Time series data are data collected over several time periods. For example, the time series in Figure 1.1 shows the U.S. average price per gallon of conventional regular gasoline between 2006 and 2009.

Figure 1.1: U.S. Average price per gallon for conventional regular gasoline

1.8 Descriptive Statistics

Most of the statistical information in newspapers, magazines, company reports, and other publications consists of data that are summarized and presented in a form that is easy for the reader to understand. Such summaries of data, which may be tabular, graphical, or numerical, are referred to as descriptive statistics.

1.9 Inferential statistics (Statistical Inference)

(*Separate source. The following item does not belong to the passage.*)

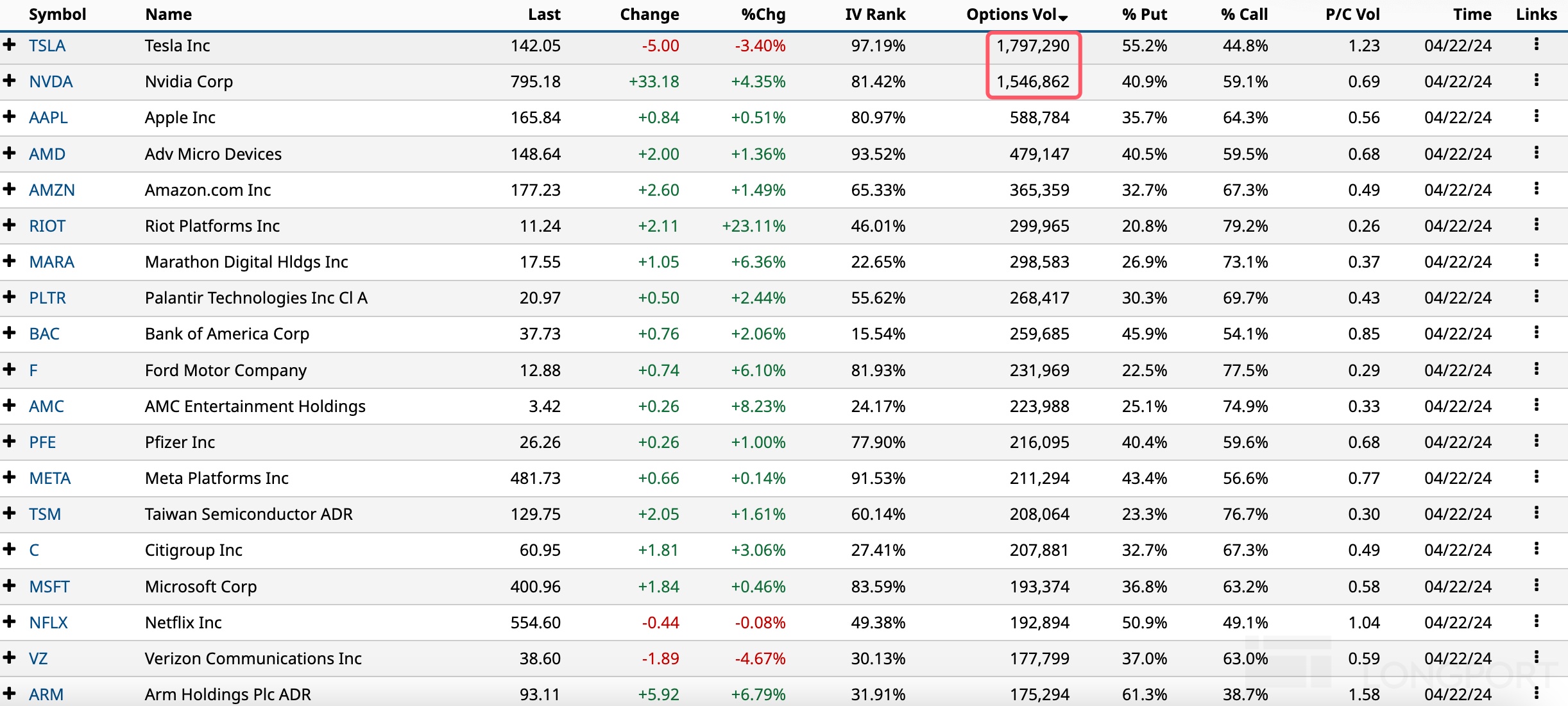Click the MARA ticker link
The width and height of the screenshot is (1568, 706).
coord(51,262)
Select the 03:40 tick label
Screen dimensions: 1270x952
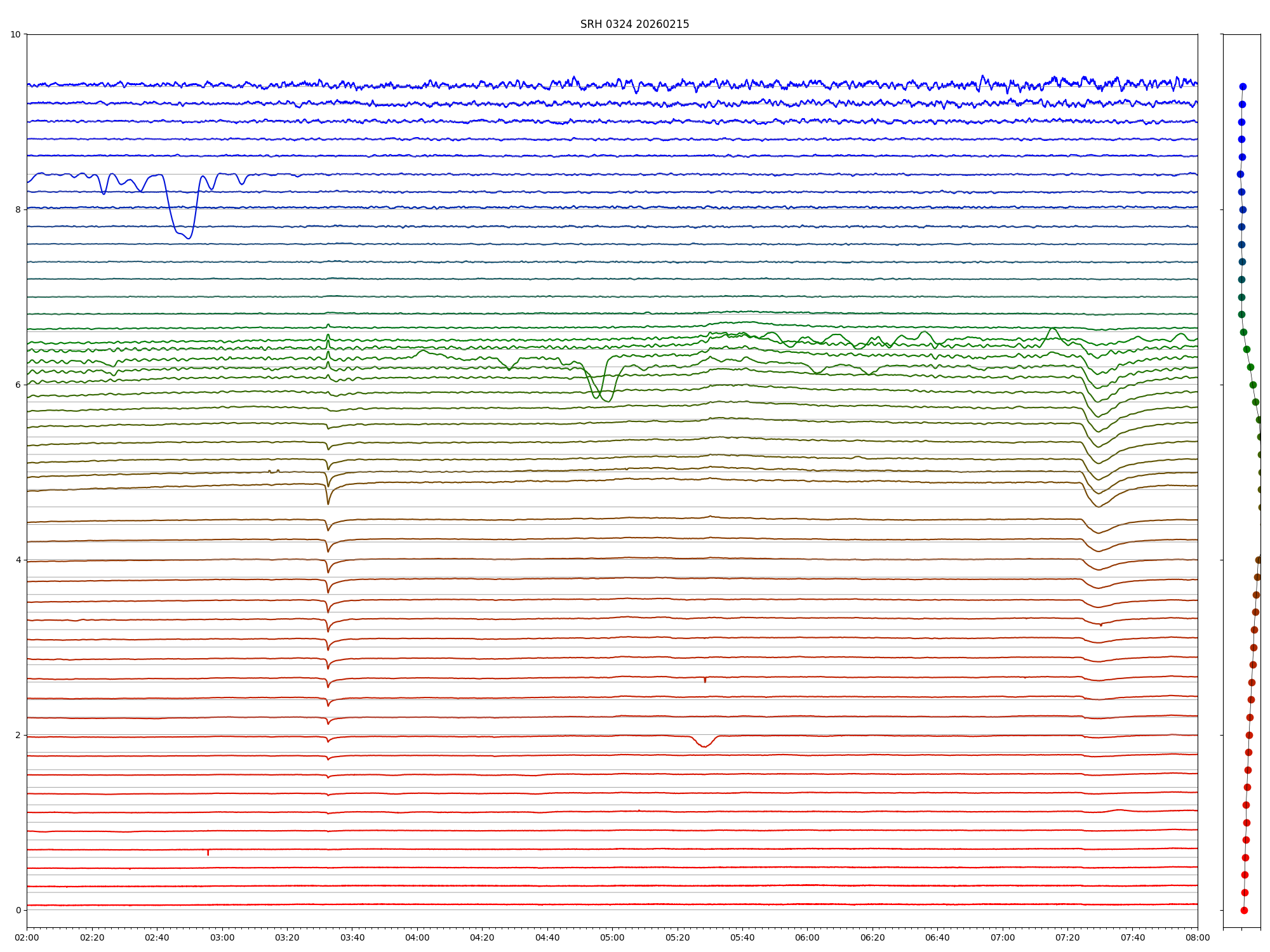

Many situations require information about a large group of elements (individuals, companies, voters, households, products, customers, and so on). But, because of time, cost, and other considerations, data can be collected from only a small portion of the group. The larger group of elements in a particular study is called the population, and the smaller group is called the sample. Formally, we use the following definitions.

  • Population A population is the set of all elements of interest in a particular study.

  • Sample A sample is a subset of the population.

The process of conducting a survey to collect data for the entire population is called a census.

The process of conducting a survey to collect data for a sample is called a sample survey.

As one of its major contributions, statistics uses data from a sample to make estimates and test hypotheses about the characteristics of a population through a process referred to as statistical inference.

1.10 Exercise

  1. What is the level of measurement / categorical (nominal, ordinal ) or quantitative (discrete, continuous) for each of the following variables?
  1. Student IQ ratings.
  2. Distance students travel to class.
  3. The jersey numbers of a sorority soccer team.
  4. A classification of students by state of birth.
  5. A summary of students by academic class—that is, freshman, sophomore, junior, and senior.
  6. Number of hours students study per week.
  1. What is the level of measurement / categorical (nominal, ordinal ) or quantitative (discrete, continuous) for these items related to the newspaper business?
  1. The number of papers sold each Sunday during 2011.
  2. The departments, such as editorial, advertising, sports, etc.
  3. A summary of the number of papers sold by county.
  4. The number of years with the paper for each employee.
  1. What is the level of measurement / categorical (nominal, ordinal ) or quantitative (discrete, continuous) for these following items?
  1. Salary
  2. Gender
  3. Sales volume of MP3 players
  4. Soft drink preference
  5. Temperature
  6. SAT scores
  7. Student rank in class
  8. Rating of a finance professor
  9. Number of home computers
  1. For each of the following, determine whether the group is a sample or a population.
  1. The participants in a study of a new cholesterol drug.
  2. The drivers who received a speeding ticket in Kansas City last month.
  3. Those on welfare in Cook County (Chicago), Illinois.
  4. The 30 stocks reported as a part of the Dow Jones Industrial Average.